05.03.2014
eddyburg.it
l'alba del renzismo
Renzi, giro di boa per il Pd
di Rossana Rossanda 26 Febbraio
2014
Ancora qualche riflessione sulle
squallide briciole quotidiane dei pensieri e delle azioni del leader di ciò che
rimane del PCI e della DC. Gnocco o burattino? Se burattino, di chi? Solo del
Caimano? Dubito. Sbilanciamoci.info, 25 febbraio 2014
Affermare – come ha fatto Matteo Renzi nell'introduzione alla nuova
edizione di "Destra e sinistra" di Norberto Bobbio – che il Pd non
intende più collocarsi a sinistra conclude l'ultimo giro di boa del partito
democratico. Simbolico, ma fa impressione che questo arrivi proprio quando in
Italia si superano i 4 milioni di senza lavoro
Si conclude, con il nuovo governo e la sua carta di identità allegata
su Repubblica da Matteo Renzi, l’ultimo giro di boa simbolico del Pd.
Simbolico, perché nelle scelte concrete era già consumato da un pezzo, ma dare
il vero nome ai fatti non è cosa da poco (non è passatempo da giorni festivi,
come verseggia Eliot a proposito del nome da dare al proprio gatto). Che il Pd
precisi come la sua immagine non debba più essere a sinistra, o di sinistra,
riconoscendo come sola discriminante culturale e sociale “il nuovo e il
vecchio” non è una gran novità, il concetto ci svolazza attorno da un bel
pezzo, ma affermare che il Pd non intende più collocarsi a sinistra resta uno
scatto simbolico rilevante. Non solo infatti, come taluni vagheggiavano, non è
più in grado di compiere scelte di sinistra, poniamo, da Monti, ma neppure mira
più a farle e a questo scopo ha scelto come proprio leader “Matteo” per
chiarirlo una volta per tutte. Non in parlamento – nessuno, a cominciare da
Giorgio Napolitano ha tempo da perdere – ma su un giornale amico e a governo
varato.
Lo fa prendendosi qualche licenza culturale, come citare Norberto
Bobbio contro Bobbio esempio di chi, se aveva ragione in passato, non l’avrebbe
più oggi, quando la distinzione tra destra e sinistra non avrebbe più senso.

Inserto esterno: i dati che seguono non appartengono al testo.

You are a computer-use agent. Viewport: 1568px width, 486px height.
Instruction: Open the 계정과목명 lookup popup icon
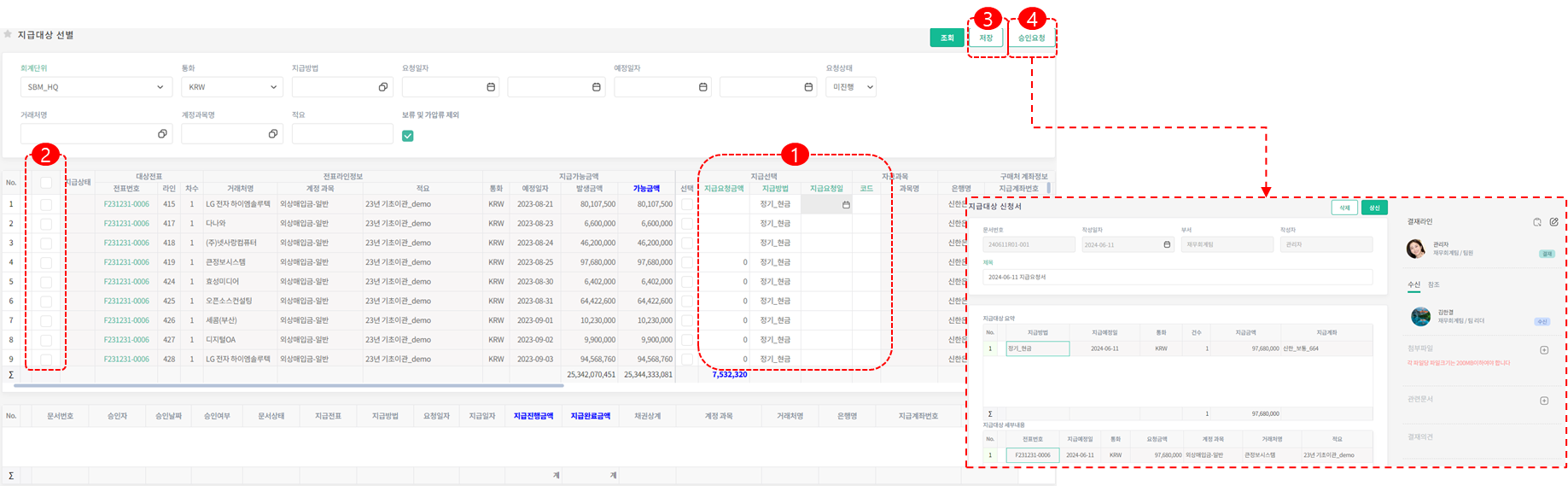(273, 134)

Pazienza, oggi ne vediamo di ben altre. Fra le innovazioni trionfanti c’è che
ciascuno riveste o spoglia dei panni che più gli aggrada il defunto scelto come
ispiratore. Più significativo è che il concetto archiviato indicava il peso
assegnato da ogni partito alla questione sociale e dichiararla superata proprio
mentre si sfiorano e forse si superano i quattro milioni di senza lavoro, fa
impressione. Forse per questo l’ex sindaco di Firenze si era scordato di
informarci su quel job act che doveva presentare entro gennaio; ma in primo
luogo non risulta che durante le consultazioni qualcuno glielo abbia ricordato,
in secondo luogo nel governo se ne occuperà la ministra Guidi, donna
imprenditrice esperta in quanto allevata dal padre confindustriale.

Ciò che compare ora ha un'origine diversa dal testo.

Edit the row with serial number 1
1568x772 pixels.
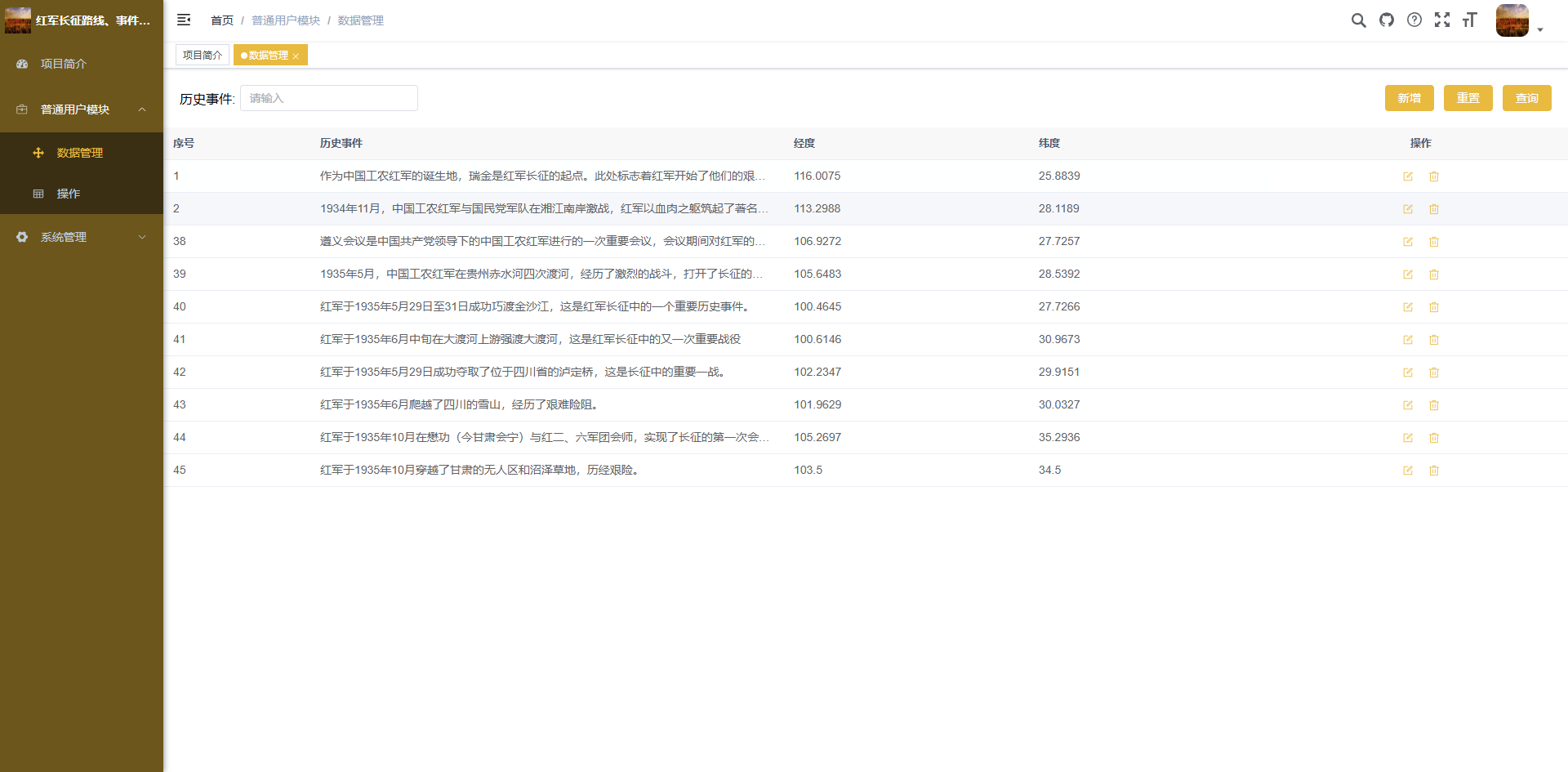coord(1407,176)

Sappiamo dunque che dobbiamo attenderci con il nuovo esecutivo e
dobbiamo al Pd tutto il peso, visto che né la sua presidenza né la sua
minoranza gli hanno opposto il proprio corpo, al contrario hanno sgombrato il
campo sussurrando come il melvilliano Bartleby “preferirei di no”. Della stessa
pasta la stampa, affaccendata dal sottolineare lo storico approdo delle donne a
metà del governo sottolineando il colore delle giacche e il livello dei tacchi,
cosa che dovrebbe far riflettere le leader di “Se non ora quando”. Eccola qui
l’Ora, ragazze, non si vede dove stia la differenza.
Il nuovo che avanza ha rilanciato anche Berlusconi, primo interpellato
da Renzi per incardinare tutta l’operazione. Condannato da mesi per squallidi
reati contro la cosa pubblica ad astenersi dalla politica è stato ricevuto non
già dai giudici di sorveglianza, bensì dal capo dello stato per illustrargli
quello che pensa e intende fare sul futuro del paese. Per ora appoggia Renzi,
rassicurando i suoi che non è un comunista.